Avec une supervision renforcée et des indicateurs financiers au vert, la Commission Bancaire de l’UMOA dresse un bilan encourageant pour l’année 2024, malgré des défis persistants dans la microfinance et la monnaie électronique.
Une supervision accrue pour un secteur sous contrôle
À fin décembre 2024, la Commission Bancaire de l’UMOA supervisait 478 entités financières : 160 établissements de crédit, 18 compagnies financières, 286 systèmes financiers décentralisés (SFD) de grande taille et 14 établissements de monnaie électronique (EME). Parmi eux, 33 établissements bancaires d’importance systémique (EBIS).

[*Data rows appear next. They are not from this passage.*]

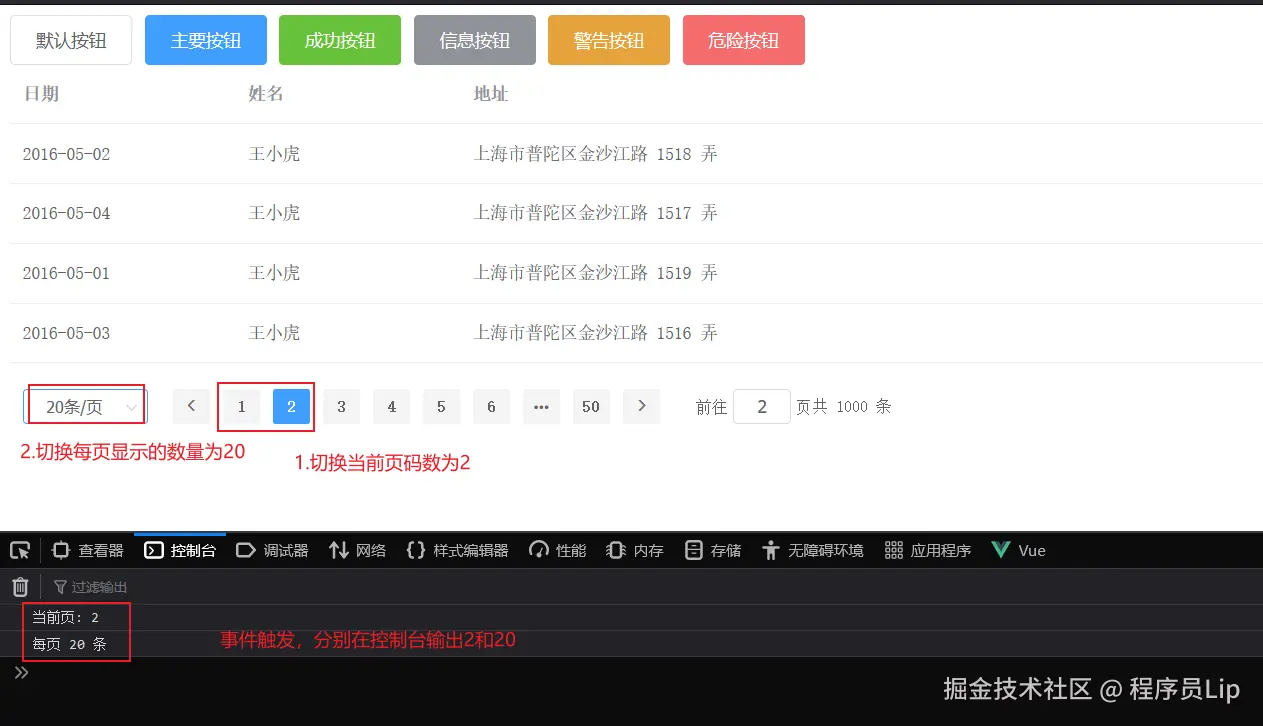Switch to the 网络 network tab
1263x726 pixels.
(357, 549)
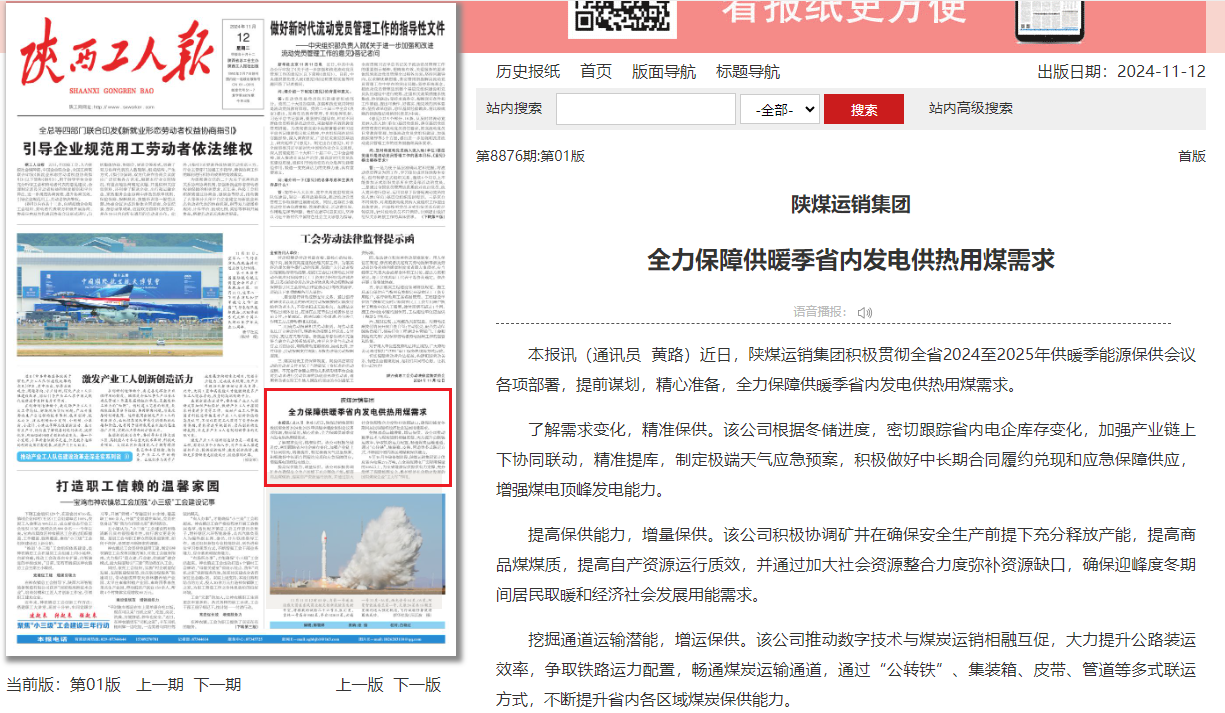Open 站内高级搜索 link
Screen dimensions: 1225x713
970,109
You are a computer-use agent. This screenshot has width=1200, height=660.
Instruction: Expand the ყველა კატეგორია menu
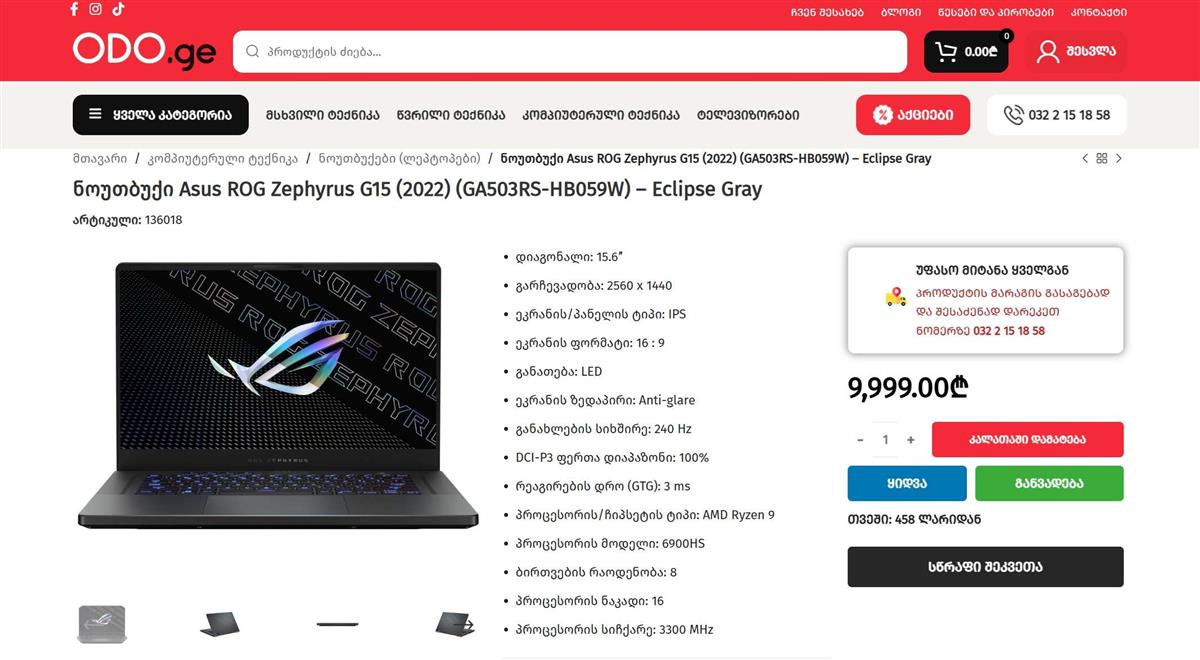[x=160, y=115]
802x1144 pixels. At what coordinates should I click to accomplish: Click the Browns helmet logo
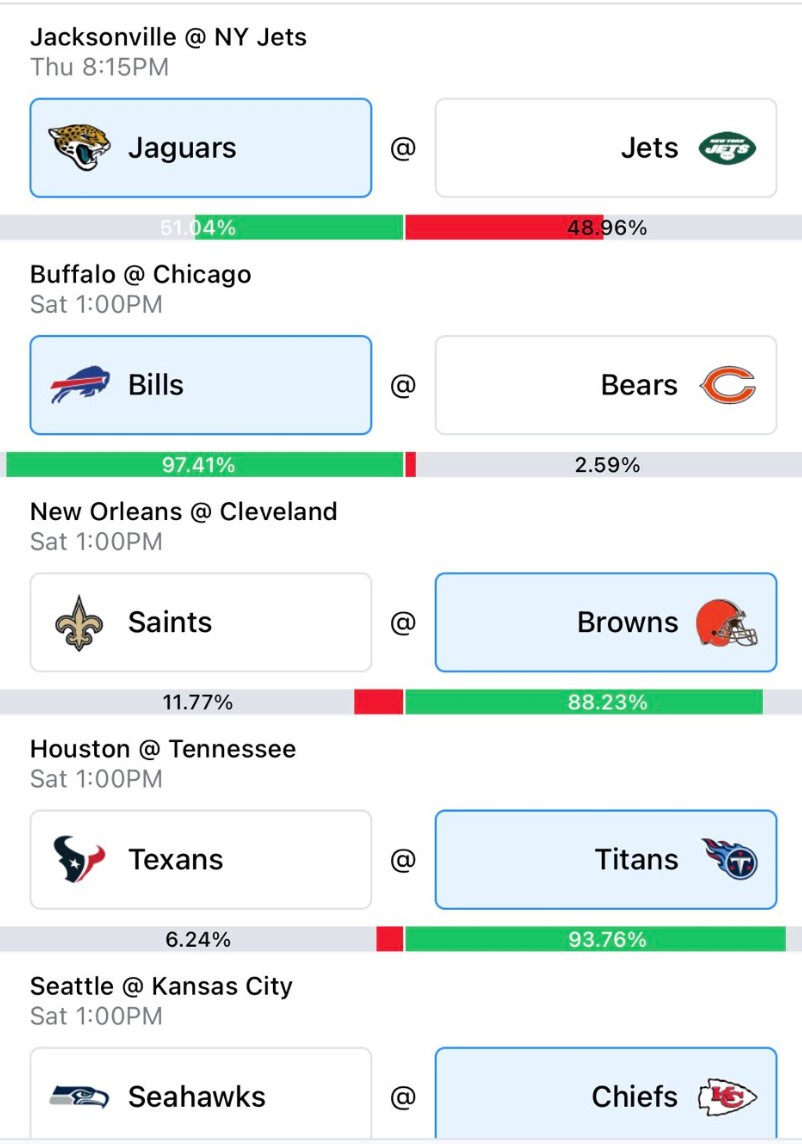coord(727,622)
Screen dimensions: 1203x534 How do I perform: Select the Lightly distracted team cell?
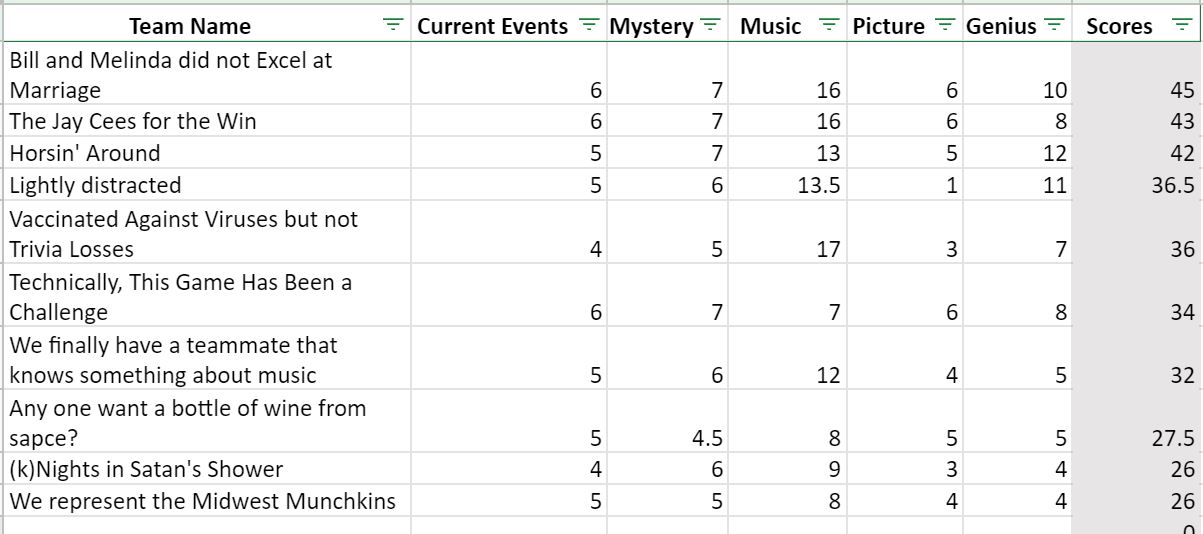point(208,186)
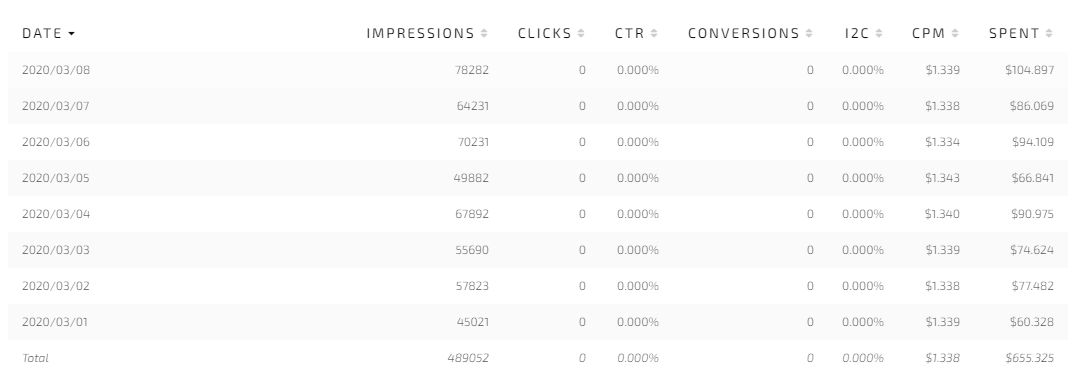Click the total spent $655.325

(1029, 358)
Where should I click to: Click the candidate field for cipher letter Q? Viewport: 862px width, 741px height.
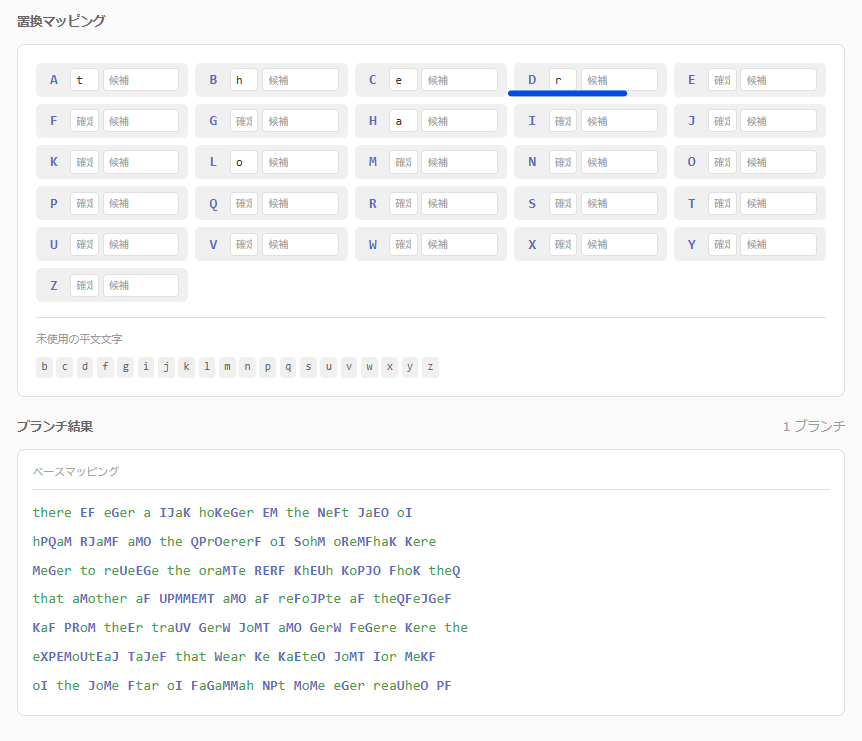click(x=300, y=203)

L’année a été marquée par 83 missions de contrôle sur place, dépassant l’objectif initial, ainsi que par la mise à jour des notations des établissements de crédit et, pour la première fois, des SFD. La Commission a également adopté 6 plans préventifs de redressement et 3 plans de résolution d’EBIS, témoignant d’une approche proactive face aux risques.
« Cette stratégie arrive à échéance cette année et, dès l’an prochain, nous en entamerons une nouvelle », a souligné Fuminayo Hermann Messan, directeur pays du FIDA, lors de la revue annuelle.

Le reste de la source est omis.